There are many who would probably get annoyed with me while watching a movie. It has happened before, and I am sure it will happen again. After a series of disgusted grunts and sighs while viewing Hocus Pocus, the old man I live with attempted to remind that I need to turn off logic during these films. I replied by asking if he had ever met me. It is my nature, like water being wet or the sky being blue, to think along with a movie. This brings me to Thackery, the most sensible character in the film, even though he is a feline. He is a victim of witchcraft, and there is a reason why the Bible and the Catholic Church have condemned such practices. They are about dabbling in powers we mere mortals can never fully understand, and the consequences are always dire. The devil will tell you that it is not fair that God should have such sway over us, and that He wields it arbitrarily. Hence, since the dawn of time man has been trying to find some way of evening the playing field with the divine. It is fruitless because no matter what we do, we can never be God or do what He can do, and time after time such attempts have ended in disaster. Thackery being a cat is evidence of this, albeit in a supposedly comedic fashion. Yet he uses his experience to stop Max and Allison before they can truly wield magic in any way, other than pointing the way to the Dennison residence for the Sandersons.

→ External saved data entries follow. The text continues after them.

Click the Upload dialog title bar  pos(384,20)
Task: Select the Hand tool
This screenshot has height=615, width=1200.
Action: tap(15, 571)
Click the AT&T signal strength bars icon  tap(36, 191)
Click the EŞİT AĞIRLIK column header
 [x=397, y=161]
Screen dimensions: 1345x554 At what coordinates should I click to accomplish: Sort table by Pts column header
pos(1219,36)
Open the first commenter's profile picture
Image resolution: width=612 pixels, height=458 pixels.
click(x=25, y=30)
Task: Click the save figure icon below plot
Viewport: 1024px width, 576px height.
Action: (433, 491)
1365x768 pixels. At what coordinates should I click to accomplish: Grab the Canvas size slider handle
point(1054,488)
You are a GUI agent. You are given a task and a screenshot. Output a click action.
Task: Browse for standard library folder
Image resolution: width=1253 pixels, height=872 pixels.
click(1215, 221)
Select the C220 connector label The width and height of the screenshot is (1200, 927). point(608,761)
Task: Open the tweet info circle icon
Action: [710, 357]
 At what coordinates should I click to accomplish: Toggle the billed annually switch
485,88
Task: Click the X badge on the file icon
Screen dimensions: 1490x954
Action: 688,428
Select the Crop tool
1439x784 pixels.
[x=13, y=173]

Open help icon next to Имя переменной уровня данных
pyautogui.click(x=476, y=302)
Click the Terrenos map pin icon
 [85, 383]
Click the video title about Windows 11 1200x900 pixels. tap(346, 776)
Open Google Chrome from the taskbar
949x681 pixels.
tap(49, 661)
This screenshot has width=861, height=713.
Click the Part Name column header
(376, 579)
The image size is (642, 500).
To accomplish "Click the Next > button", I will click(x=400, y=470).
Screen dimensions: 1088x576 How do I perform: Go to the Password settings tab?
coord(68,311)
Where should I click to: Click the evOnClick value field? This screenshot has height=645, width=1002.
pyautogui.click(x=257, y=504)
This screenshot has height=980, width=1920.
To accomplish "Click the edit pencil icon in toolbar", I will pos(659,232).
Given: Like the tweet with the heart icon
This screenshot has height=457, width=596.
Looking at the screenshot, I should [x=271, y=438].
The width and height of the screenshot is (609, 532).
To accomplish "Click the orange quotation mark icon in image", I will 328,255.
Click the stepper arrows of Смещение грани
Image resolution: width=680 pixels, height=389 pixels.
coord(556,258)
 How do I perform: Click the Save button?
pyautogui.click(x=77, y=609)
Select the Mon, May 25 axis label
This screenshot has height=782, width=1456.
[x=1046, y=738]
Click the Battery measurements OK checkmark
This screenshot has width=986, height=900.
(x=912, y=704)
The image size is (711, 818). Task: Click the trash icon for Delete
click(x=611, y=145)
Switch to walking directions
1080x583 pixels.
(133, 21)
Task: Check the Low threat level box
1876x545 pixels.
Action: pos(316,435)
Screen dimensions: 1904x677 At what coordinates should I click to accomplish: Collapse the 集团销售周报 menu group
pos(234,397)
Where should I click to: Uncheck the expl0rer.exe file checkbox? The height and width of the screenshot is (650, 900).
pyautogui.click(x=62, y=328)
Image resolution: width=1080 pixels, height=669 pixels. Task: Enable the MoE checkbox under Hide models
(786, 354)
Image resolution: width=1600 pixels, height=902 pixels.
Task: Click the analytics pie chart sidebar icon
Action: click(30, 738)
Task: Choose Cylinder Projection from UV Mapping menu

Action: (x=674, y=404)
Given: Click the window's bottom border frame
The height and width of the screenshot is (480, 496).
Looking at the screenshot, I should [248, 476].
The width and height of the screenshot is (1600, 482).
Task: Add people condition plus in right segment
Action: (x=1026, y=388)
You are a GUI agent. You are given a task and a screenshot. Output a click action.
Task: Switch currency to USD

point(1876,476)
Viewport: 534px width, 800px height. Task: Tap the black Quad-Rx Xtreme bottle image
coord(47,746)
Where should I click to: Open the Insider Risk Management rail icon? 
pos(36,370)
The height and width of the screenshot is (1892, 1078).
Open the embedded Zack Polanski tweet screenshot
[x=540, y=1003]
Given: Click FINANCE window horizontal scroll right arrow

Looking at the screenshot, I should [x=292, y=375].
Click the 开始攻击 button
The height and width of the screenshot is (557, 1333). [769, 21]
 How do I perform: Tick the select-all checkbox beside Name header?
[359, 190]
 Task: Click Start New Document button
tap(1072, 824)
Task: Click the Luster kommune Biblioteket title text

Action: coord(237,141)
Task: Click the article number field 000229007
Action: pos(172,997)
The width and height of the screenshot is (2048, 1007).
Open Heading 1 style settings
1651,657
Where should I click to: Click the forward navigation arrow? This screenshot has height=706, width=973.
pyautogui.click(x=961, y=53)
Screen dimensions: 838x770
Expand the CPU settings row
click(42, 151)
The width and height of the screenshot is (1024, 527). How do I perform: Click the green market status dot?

So, if nothing else (and I cannot emphasize that enough), there is a stern warning against witchcraft in Hocus Pocus. The rest of it is dumb, to this reviewer, and not funny in the least. Maybe little kids will like it? However, this might hold the record for the most times the word “virgin” is used in a Disney film. That could lead to some awkward conversions with your little ones. There are a whole bunch of other moments in this one that do not make any sense, but hopefully I have given some sense of it to you to help you make up your mind as to whether or not you will watch it. I know I will not be seeing it again, but if it is one of those nostalgia pieces for you, have at it.